Griff in die Bezirkskasse

Der Streit um die Schulden von Marzahn-Hellersdorf zeigt immer deutlicher, dass die Diskussion um die Unterfinanzierung der Bezirke mit rigorosen Maßnahmen des Senats nicht zu beenden ist

von WALTRAUD SCHWAB

Je länger die politischen Auseinandersetzungen um die Schulden von Marzahn-Hellersdorf gehen, desto deutlicher wird, dass sich hinter dem ganzen Desaster ein Politikum verbirgt, dessen wahre Ursachen die Unterfinanzierung der Bezirke und deren haushälterische Abhängigkeit vom Land Berlin sind. Sobald die Haushaltszahlen für 2002 vorliegen, wird sich zeigen, dass bis auf Reinickendorf und Steglitz-Zehlendorf auch die anderen neun Bezirke voraussichtlich ein Defizit erwirtschaftet haben. Treptow-Köpenick soll nach ersten Erkenntnissen im Bereich freiwillige soziale Leistungen um 300 Prozent überzogen haben, Neukölln um fast 100 Prozent.

Derzeitige Speerspitze der bezirklichen Verschuldung ist Marzahn-Hellersdorf. Dort wurde bis Ende 2002 ein Haushaltsdefizit von über 30 Millionen Euro erwirtschaftet. Allein im Bereich freiwillige soziale Leistungen, in den die Zuwendungen für freie Träger der Kinder- und Jugendarbeit fallen, wurde der Etat um 2 Millionen Euro überzogen. Dass sich solch ein Desaster anbahnen würde, ist schon seit längerem bekannt, wurde der Bezirk doch bereits letztes Jahr aufgefordert, ein Konsolidierungskonzept vorzulegen, das aber vom Hauptausschuss des Abgeordnetenhauses als unzureichend zurückgewiesen wurde.

Der Senat gibt den Bezirken vor, wie viel Geld ihnen zur Verfügung steht. Im Rahmen der Sparvorgaben wurden dabei jedoch seit 1996 erhebliche Kürzungen auf die untergeordneten Verwaltungseinheiten abgewälzt. Proteste der Bürgermeister zeitigten kaum Wirkung.

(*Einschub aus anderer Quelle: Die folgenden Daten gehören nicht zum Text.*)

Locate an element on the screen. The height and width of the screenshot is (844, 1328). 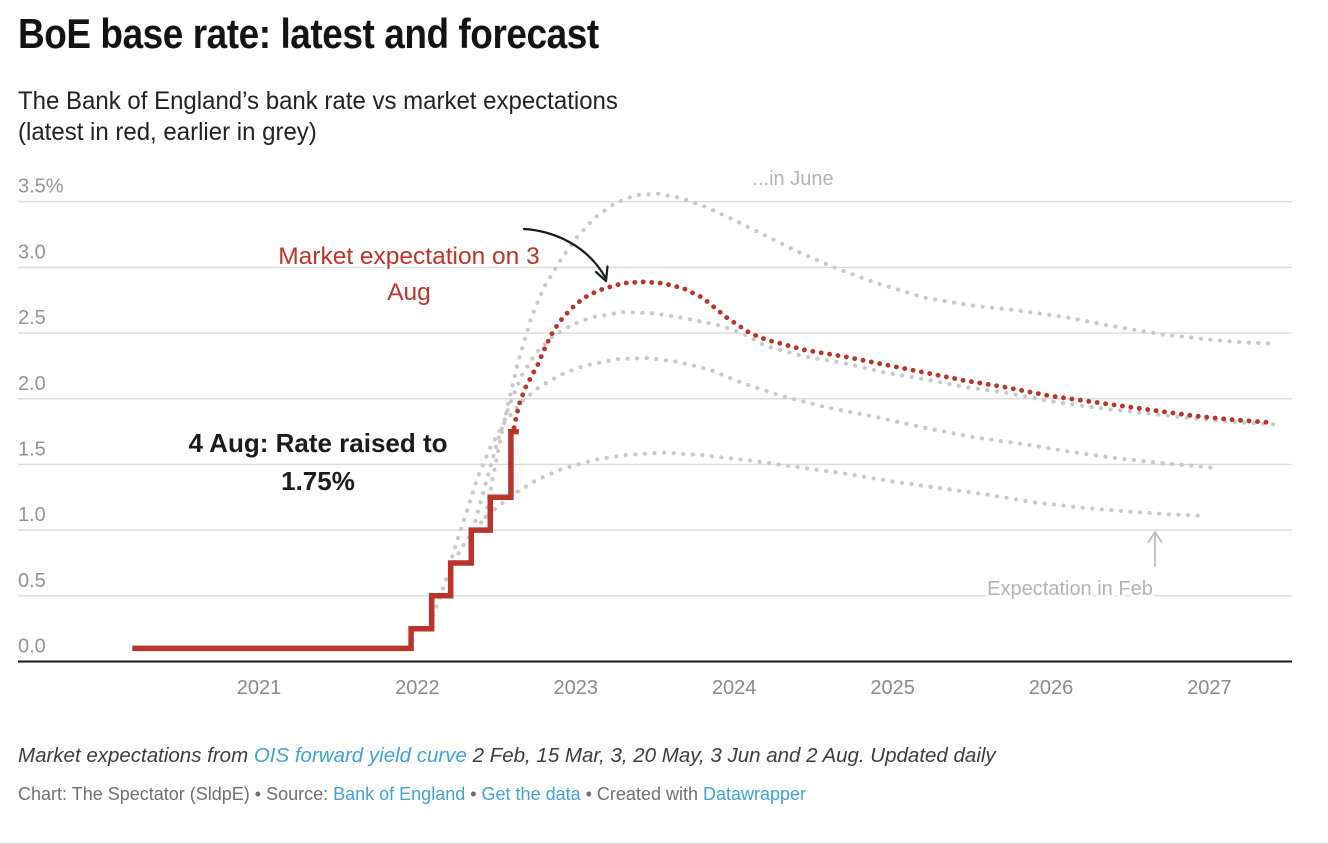
series-expectation-mar is located at coordinates (835, 457).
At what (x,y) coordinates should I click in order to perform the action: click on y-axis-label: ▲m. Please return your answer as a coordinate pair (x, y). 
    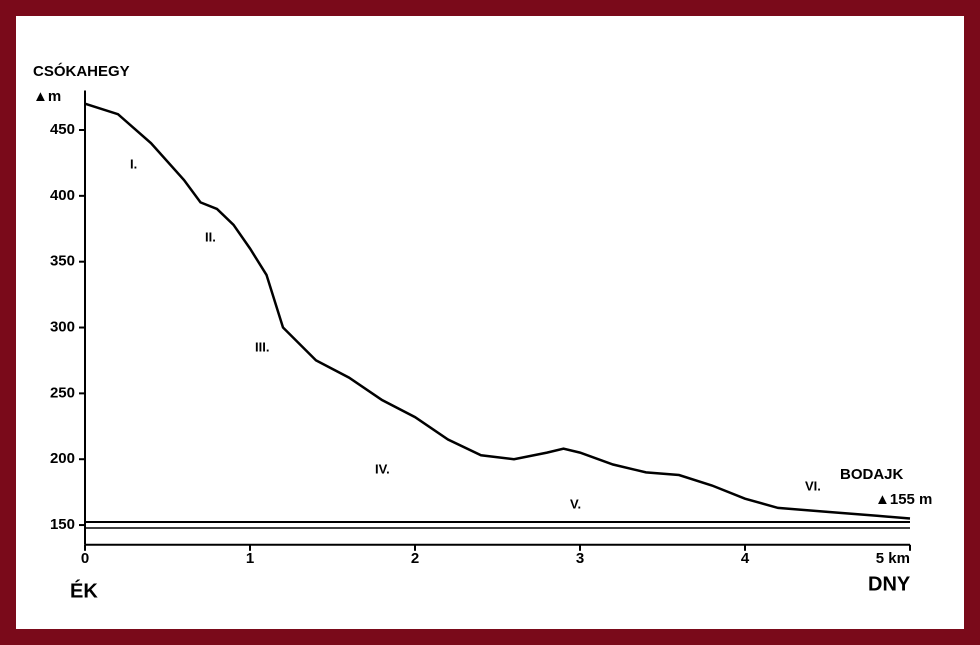
    Looking at the image, I should click on (47, 96).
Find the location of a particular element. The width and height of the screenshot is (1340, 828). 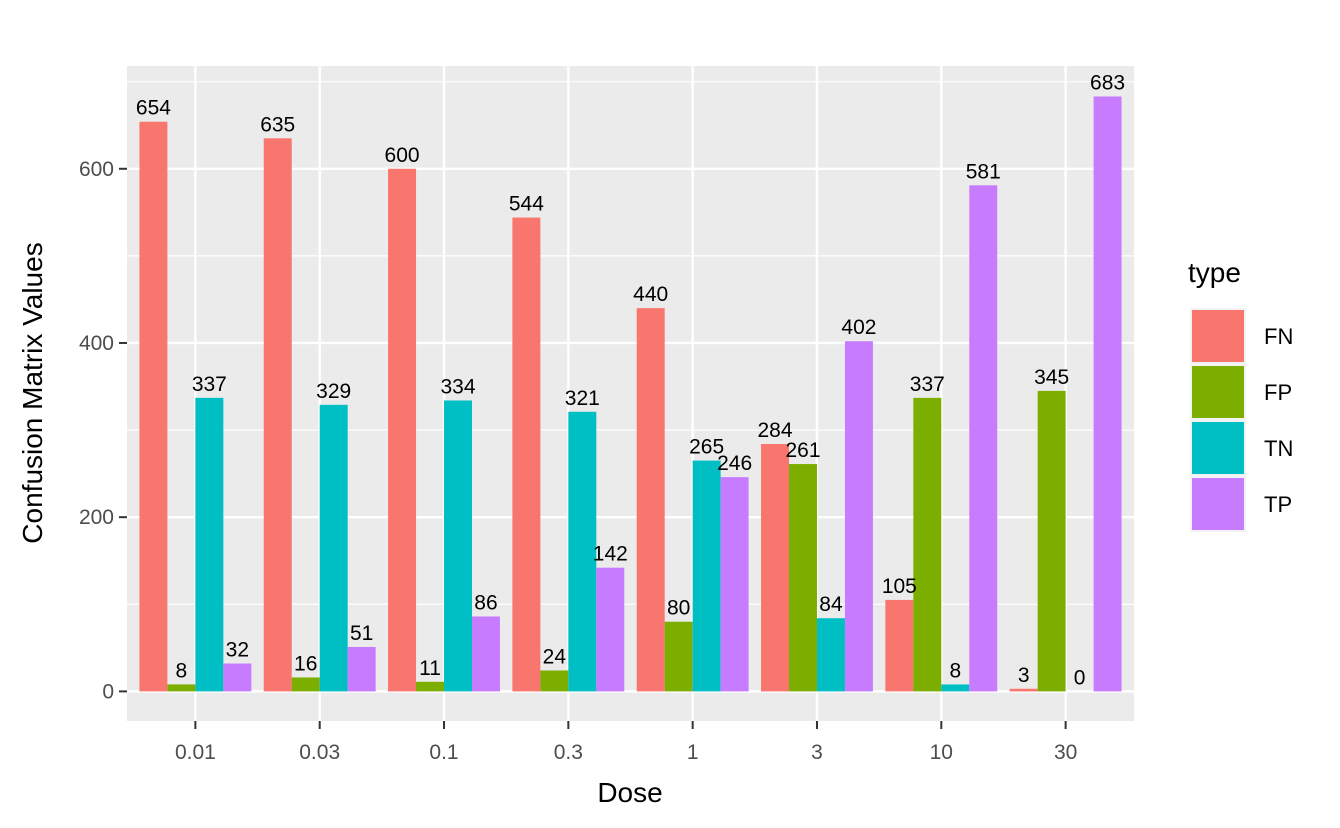

bar-FP-0.3 is located at coordinates (554, 681).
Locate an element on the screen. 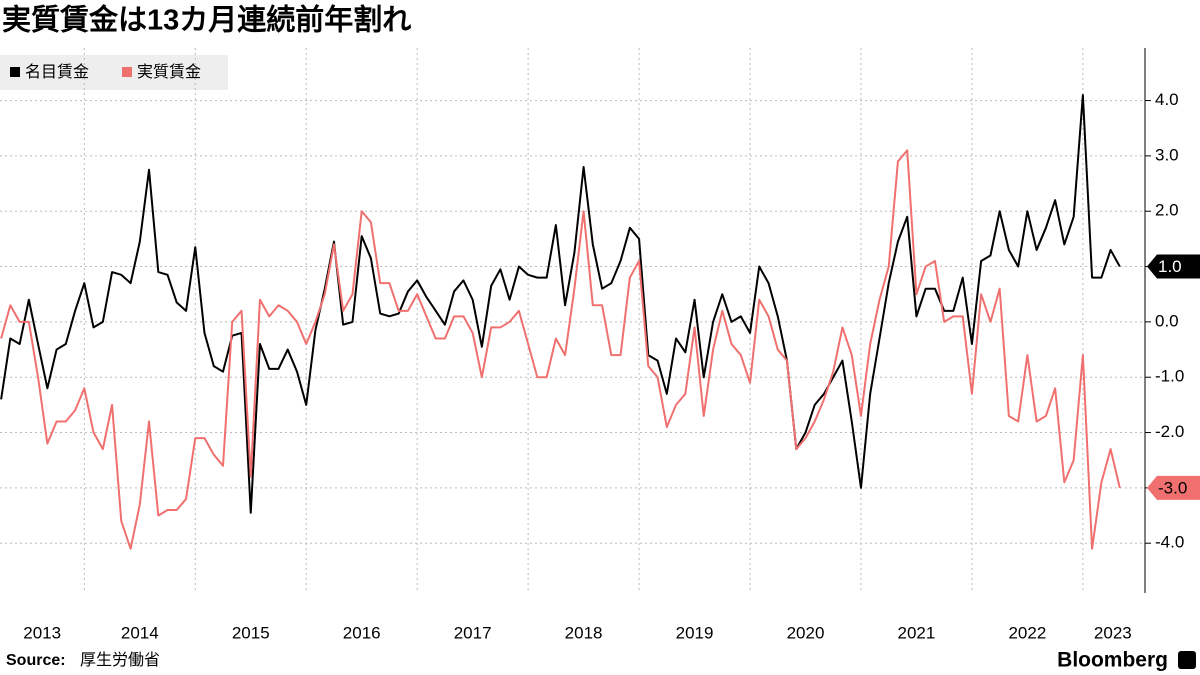 Image resolution: width=1200 pixels, height=675 pixels. y-tick-label: 4.0 is located at coordinates (1167, 100).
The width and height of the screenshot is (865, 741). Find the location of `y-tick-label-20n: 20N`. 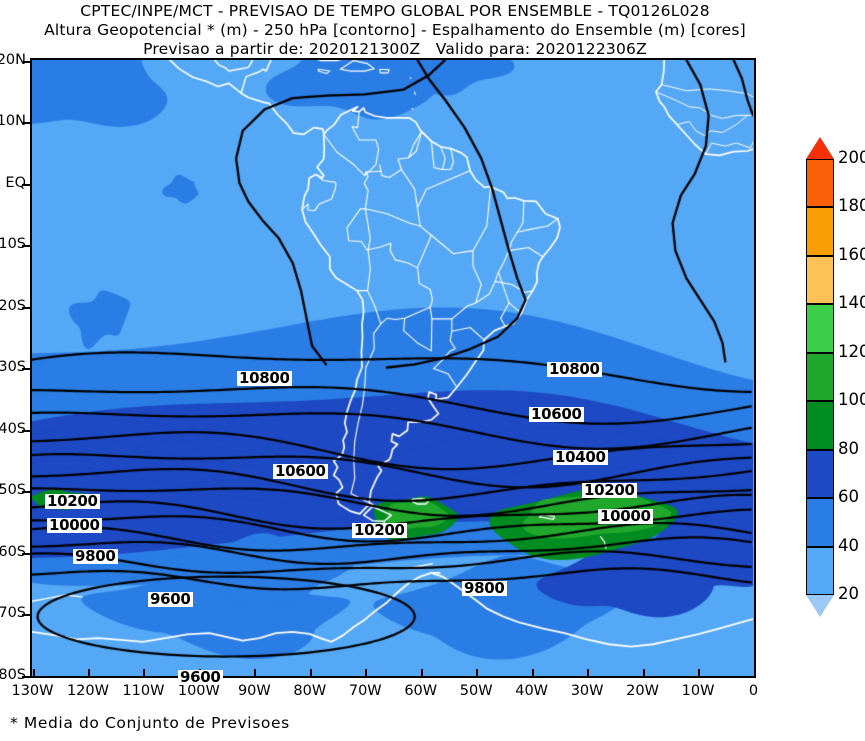

y-tick-label-20n: 20N is located at coordinates (13, 60).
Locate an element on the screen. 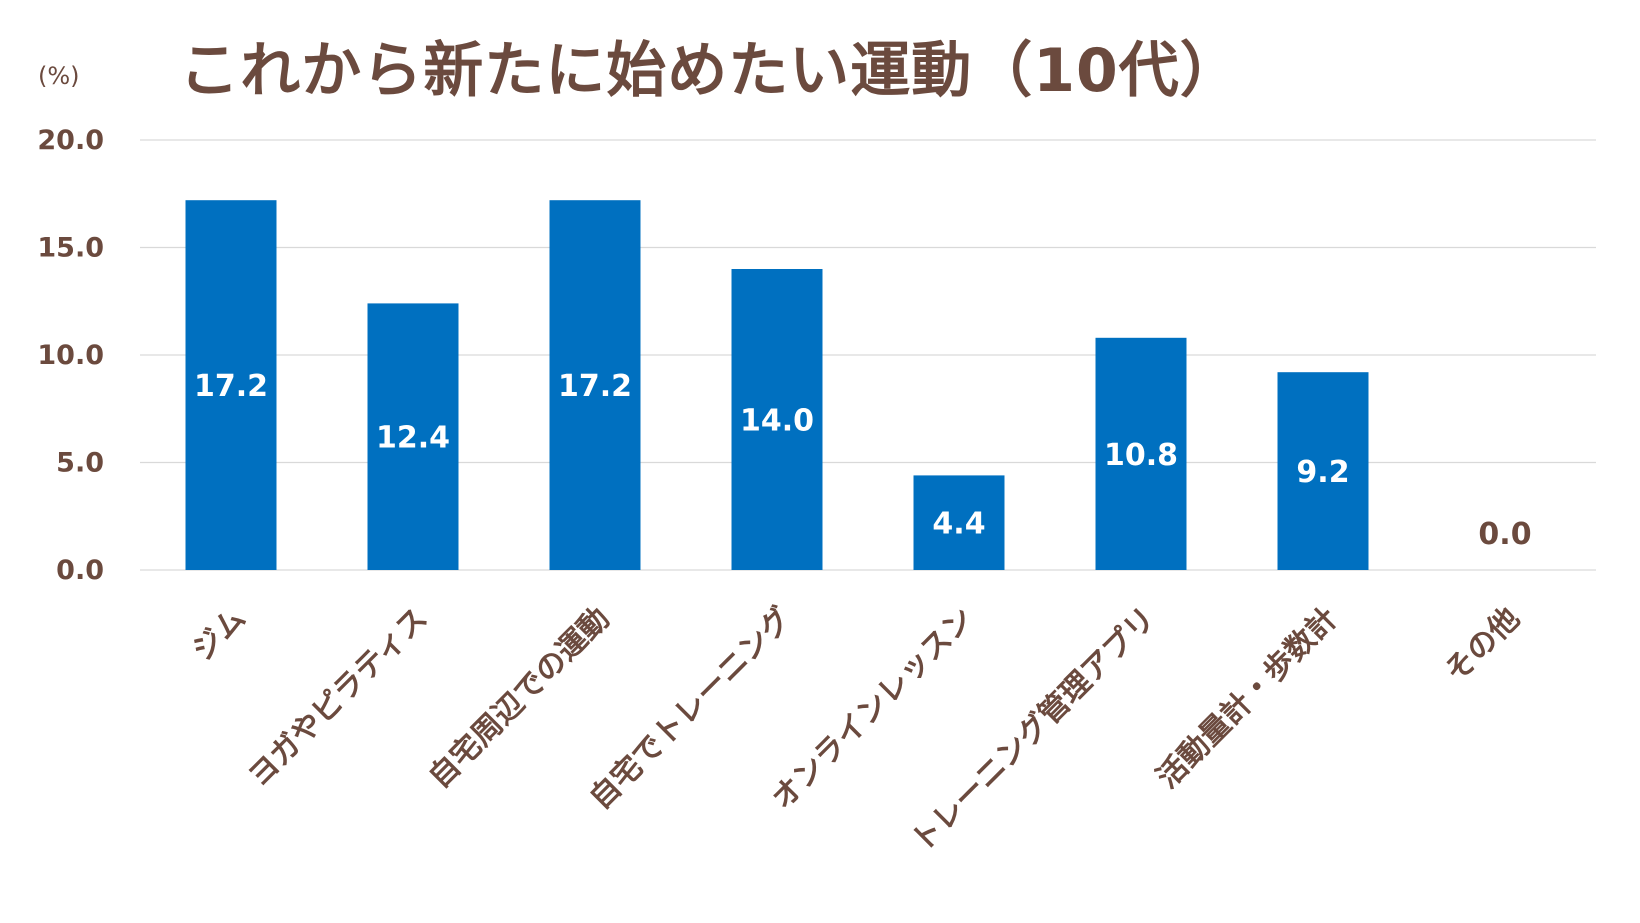  y-tick-label: 15.0 is located at coordinates (70, 248).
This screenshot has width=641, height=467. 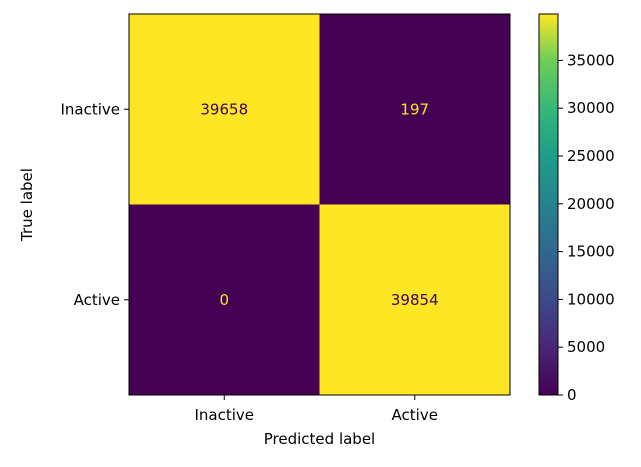 I want to click on cell-value-label: 39658, so click(x=224, y=109).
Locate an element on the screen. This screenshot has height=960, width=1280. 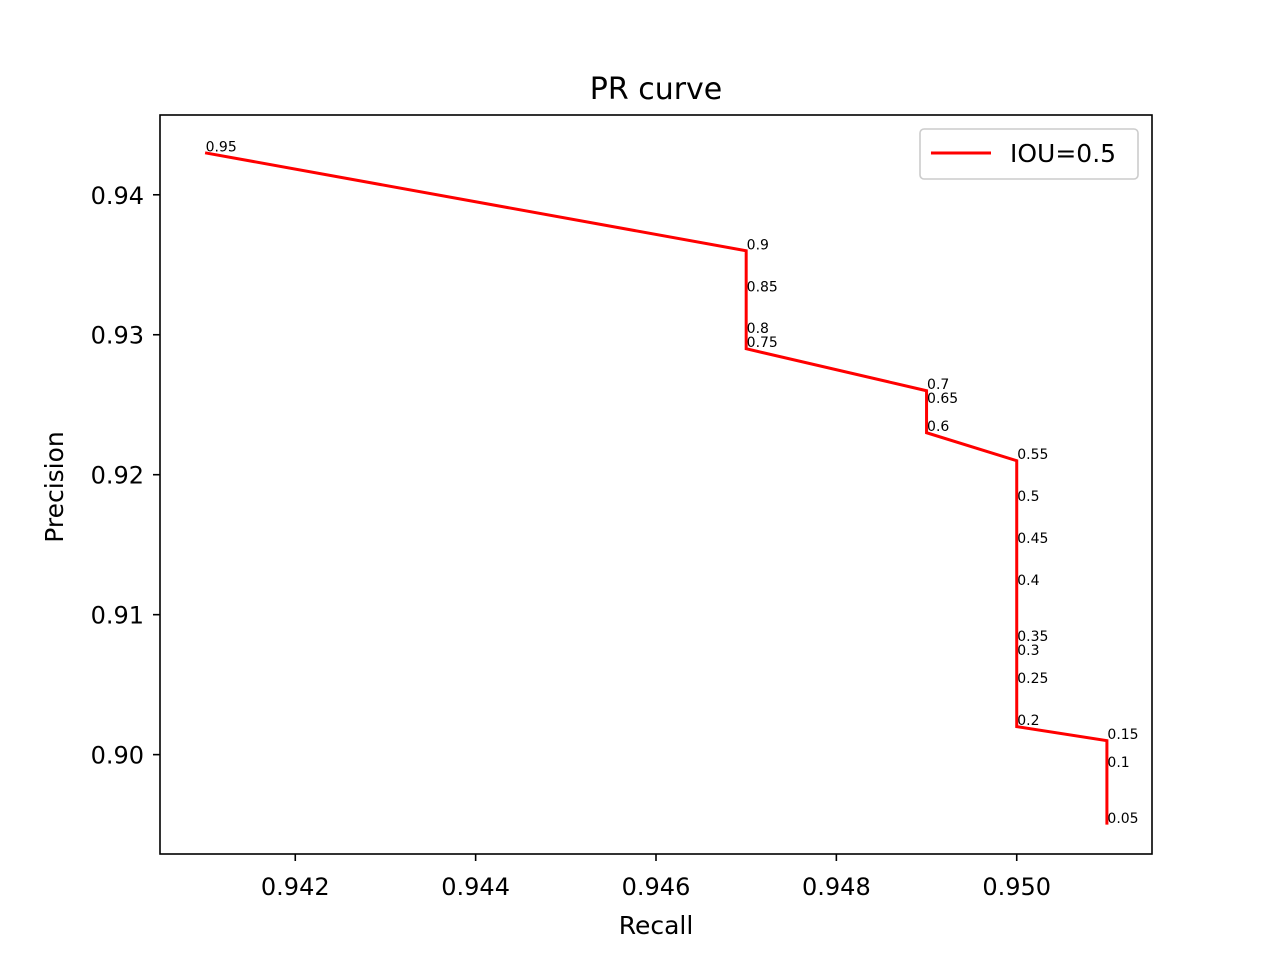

Die bezirkliche Unabhängigkeit erlaubt den 12 Berliner Kommunen eigentlich, autonom über das Geld zu verfügen. Sie können Mehrausgaben in einem Bereich durch Minderausgaben in einem anderen ausgleichen. Daran habe Marzahn-Hellersdorf sich nicht gehalten, heißt es in den Bezirken, und mit dem Defizit nun den Senat herausgefordert. Der hat die Haushaltshoheit an sich gezogen. Sarrazin habe sich zum Jugendstadtrat erklärt, sagte der Hellersdorfer Bezirksbürgermeister Uwe Klett (PDS).

Die Solidarität der anderen Bezirke mit Mahrzahn-Hellersdorf ist geteilt. So ist der Neuköllner Bürgermeister Heinz Buschkowsky der Meinung, Hellersdorf habe seine Hausaufgaben nicht gemacht, keinen Haushaltsplan aufgestellt und sich somit aus der Verantwortung gestohlen. Aus seiner Sicht muss man am konkreten Sachverhalt streiten und nicht zum Totalverweigerer werden. „Sparen, wo Sparpotenzial ist, ist ja nicht schlecht. In Hellersdorf brennt die Luft, aber in Neukölln brennt sie auch.“ Burkhard Kleinert (PDS) aus Pankow ist vor allem erbost über die überzogene Reaktion des Finanzsenators. Er glaubt, dass es darum geht, den Bezirken gegenüber ein Exempel zu statuieren. „Hellersdorf hat sich weit vorgewagt. Das Unbotmäßige wird nun abgestraft.“ Für Marlies Wanjura (CDU), Bürgermeisterin in Reinickendorf, spitzt der Konflikt vor allem die Unterfinanzierung der Bezirke zu. Offenbar falle es dem Senat bei der ganzen Spardiskussion leichter, immer erst in die Bezirkskasse zu greifen.